**Work order:** Among the entries below, please show each line that carries the word "home".

Stored records:
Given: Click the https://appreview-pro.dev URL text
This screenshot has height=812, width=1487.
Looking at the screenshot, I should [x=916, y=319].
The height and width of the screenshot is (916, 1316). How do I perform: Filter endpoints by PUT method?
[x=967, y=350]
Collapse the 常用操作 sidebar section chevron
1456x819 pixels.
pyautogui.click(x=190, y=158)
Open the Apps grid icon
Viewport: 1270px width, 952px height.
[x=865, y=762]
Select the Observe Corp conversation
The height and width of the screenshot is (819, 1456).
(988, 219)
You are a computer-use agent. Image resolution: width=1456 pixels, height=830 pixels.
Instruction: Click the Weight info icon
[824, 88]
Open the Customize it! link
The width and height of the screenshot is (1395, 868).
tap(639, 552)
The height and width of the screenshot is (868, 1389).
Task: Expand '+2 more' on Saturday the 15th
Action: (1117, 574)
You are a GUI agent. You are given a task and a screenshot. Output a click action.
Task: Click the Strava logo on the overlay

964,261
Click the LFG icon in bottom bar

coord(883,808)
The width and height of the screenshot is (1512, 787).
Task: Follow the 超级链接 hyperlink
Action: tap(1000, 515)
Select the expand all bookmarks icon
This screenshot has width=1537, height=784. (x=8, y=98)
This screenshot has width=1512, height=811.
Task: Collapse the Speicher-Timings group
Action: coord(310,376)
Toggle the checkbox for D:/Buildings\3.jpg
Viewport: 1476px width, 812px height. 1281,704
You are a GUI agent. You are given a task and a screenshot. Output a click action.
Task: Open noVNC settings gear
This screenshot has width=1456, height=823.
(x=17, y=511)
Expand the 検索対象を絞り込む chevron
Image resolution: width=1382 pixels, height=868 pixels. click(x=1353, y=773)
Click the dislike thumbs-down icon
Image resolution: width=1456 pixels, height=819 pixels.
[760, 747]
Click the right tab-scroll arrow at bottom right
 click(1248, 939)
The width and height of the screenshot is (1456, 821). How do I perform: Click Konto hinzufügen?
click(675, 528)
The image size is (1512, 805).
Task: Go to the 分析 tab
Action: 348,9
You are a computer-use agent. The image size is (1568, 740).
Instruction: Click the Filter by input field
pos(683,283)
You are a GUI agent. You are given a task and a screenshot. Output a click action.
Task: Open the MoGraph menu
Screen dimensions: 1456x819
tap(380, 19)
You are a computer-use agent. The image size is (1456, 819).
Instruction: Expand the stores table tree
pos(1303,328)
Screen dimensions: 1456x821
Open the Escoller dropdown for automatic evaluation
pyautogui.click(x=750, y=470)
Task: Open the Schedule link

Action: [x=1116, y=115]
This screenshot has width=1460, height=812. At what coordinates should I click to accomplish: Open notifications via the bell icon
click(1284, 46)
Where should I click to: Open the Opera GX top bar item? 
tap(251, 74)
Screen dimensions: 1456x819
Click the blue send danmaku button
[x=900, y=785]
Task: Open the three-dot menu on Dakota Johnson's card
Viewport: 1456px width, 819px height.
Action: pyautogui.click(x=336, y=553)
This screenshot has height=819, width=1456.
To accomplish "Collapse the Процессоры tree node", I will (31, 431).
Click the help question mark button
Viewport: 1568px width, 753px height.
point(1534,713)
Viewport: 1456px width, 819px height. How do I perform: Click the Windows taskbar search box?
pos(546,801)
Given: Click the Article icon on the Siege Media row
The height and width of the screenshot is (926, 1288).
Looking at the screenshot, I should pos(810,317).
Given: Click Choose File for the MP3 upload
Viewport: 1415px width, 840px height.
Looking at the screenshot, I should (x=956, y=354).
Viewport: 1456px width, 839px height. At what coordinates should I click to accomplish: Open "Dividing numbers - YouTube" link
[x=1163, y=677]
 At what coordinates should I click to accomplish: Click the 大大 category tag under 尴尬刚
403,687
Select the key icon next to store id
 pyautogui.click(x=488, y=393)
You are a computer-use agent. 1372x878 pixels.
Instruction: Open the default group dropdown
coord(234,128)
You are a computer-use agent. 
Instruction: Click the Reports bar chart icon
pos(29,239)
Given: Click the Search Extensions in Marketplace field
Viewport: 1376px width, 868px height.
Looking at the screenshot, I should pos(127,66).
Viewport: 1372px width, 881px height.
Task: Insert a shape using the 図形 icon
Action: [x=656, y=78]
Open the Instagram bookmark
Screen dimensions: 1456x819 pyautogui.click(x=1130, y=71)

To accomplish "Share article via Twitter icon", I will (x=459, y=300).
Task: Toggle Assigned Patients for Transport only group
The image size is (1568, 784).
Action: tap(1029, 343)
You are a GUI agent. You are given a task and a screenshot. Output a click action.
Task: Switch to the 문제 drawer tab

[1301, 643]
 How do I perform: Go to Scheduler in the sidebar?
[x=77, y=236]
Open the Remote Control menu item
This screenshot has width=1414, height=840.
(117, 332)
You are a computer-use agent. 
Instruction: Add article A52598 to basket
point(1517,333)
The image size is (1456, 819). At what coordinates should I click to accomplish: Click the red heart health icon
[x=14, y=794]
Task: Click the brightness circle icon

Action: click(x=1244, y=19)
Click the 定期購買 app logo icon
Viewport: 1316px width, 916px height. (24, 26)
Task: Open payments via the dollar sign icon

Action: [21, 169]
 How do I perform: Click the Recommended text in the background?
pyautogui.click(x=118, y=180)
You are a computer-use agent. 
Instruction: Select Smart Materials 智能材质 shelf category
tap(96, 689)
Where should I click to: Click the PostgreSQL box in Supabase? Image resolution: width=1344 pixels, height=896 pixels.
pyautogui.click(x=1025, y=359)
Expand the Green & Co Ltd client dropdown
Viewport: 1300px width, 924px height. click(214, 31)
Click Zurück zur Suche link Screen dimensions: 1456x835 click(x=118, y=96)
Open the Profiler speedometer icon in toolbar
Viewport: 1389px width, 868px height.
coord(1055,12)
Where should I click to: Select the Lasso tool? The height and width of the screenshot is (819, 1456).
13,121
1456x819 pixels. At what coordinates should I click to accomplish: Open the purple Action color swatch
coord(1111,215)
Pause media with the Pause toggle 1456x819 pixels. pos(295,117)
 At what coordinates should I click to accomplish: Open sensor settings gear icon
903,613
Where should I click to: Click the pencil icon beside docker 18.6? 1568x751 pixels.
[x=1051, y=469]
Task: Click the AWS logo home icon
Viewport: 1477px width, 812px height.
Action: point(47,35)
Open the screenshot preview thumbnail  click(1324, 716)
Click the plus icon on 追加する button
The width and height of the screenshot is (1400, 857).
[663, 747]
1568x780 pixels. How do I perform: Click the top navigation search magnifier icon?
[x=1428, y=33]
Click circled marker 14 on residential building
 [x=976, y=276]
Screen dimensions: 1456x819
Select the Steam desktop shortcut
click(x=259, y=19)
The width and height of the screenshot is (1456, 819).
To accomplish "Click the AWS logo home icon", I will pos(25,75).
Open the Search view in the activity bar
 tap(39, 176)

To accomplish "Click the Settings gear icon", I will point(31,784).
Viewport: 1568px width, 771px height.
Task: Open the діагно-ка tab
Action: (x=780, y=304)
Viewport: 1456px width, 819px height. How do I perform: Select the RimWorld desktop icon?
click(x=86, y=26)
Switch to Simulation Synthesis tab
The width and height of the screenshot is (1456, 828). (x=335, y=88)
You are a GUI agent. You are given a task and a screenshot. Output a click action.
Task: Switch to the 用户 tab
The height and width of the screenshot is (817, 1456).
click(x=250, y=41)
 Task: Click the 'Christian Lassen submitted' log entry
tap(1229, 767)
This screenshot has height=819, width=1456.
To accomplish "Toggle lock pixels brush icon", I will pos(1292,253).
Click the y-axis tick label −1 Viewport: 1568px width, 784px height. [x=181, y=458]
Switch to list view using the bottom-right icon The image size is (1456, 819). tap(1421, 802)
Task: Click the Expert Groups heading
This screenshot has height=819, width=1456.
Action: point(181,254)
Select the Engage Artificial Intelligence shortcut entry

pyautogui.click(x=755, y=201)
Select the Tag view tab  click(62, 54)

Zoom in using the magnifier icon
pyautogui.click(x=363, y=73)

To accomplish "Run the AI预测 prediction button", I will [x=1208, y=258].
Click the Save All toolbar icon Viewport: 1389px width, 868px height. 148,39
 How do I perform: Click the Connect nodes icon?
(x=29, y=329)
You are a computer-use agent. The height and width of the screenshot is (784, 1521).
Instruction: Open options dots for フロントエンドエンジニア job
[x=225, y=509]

**Output of the exercise:**
Task: Click the AWS logo home icon
To accomplish "Click the AWS logo home icon", I will pos(25,75).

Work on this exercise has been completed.